No livro "Novela: Obra Aberta e Seus Problemas", lançado em 2016, o pesquisador Fábio Costa fez um excelente levantamento sobre os diferentes tipos de intervenção realizados em novela ao longo de cinco décadas. O estudo mostra como emissoras e autores reagiram a situações inesperadas e alteraram, com sucesso, aspectos significativos de tramas no meio do caminho.

Nunca saberemos qual seria o resultado de "Nos Tempos do Imperador" em uma situação normal, como "obra aberta", mas o fato é que a audiência média da novela é a mais baixa já registrada nessa faixa horária. O mesmo recorde negativo ameaça as outras duas tramas inéditas no ar.

Como mostrou Cristina Padiglione no final de dezembro do ano passado, a perda de audiência das novelas não é um dado ligado exclusivamente à pandemia ou a essa experiência de lançar histórias previamente já escritas e gravadas.
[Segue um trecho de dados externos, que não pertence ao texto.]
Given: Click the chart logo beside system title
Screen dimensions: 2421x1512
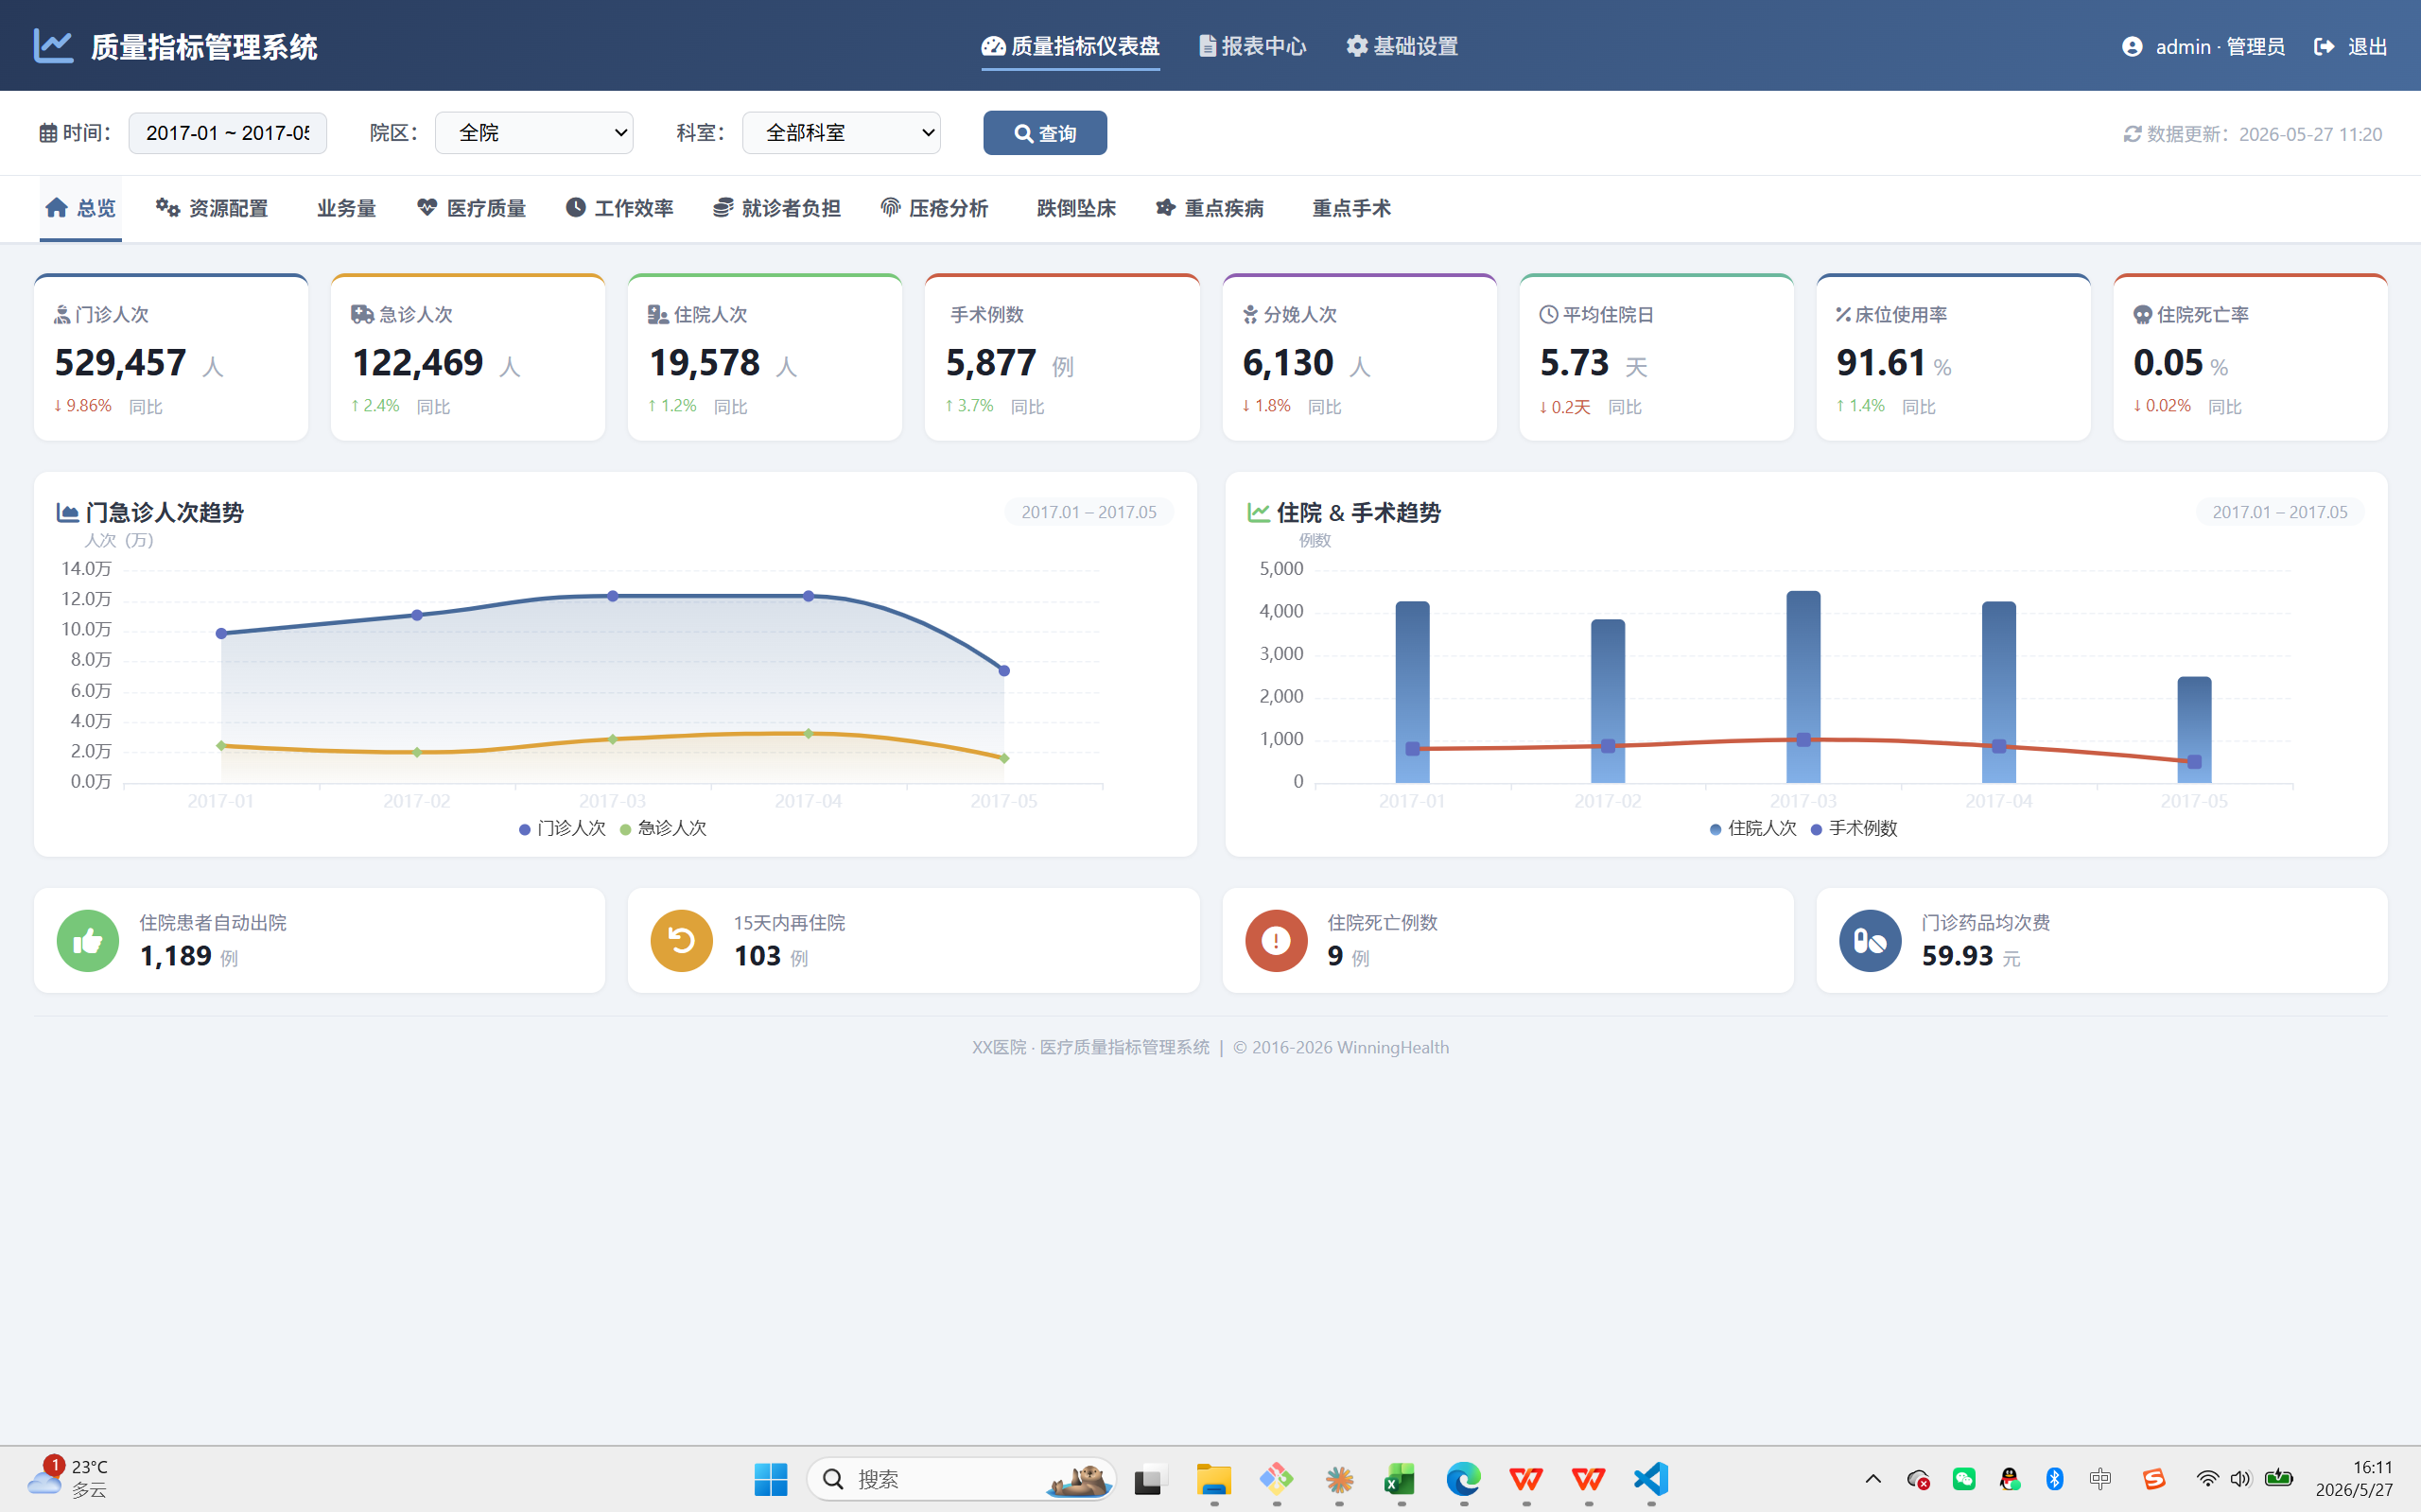Looking at the screenshot, I should [x=53, y=46].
A Globo perdeu mais da metade de seu público de novelas de 2000 para cá, segundo a medição do Kantar Ibope. Levantamento obtido pela jornalista mostrou que a emissora segue líder em audiência com folga no mercado nacional e na Grande São Paulo, mas os seus índices despencaram.

A explicação para a fuga de público, anota Padiglione, pode ser encontrada no crescimento do consumo de outras telas, com ênfase no streaming, nicho que mais cresceu no bolo de sinais medidos pelo Kantar Ibope.

Não deixa de ser irônico que essa migração de público tenha como resultado o consumo de... novelas.

Três folhetins infantis do SBT frequentemente estão entre os conteúdos mais vistos pelo brasileiro na Netflix. O Globoplay, além de oferecer dezenas de títulos antigos do seu catálogo, vem adquirindo os direitos de exibição de novelas mexicanas, turcas e portuguesas, entre outras. E a HBO Max anunciou planos de produzir tramas curtas para a sua plataforma.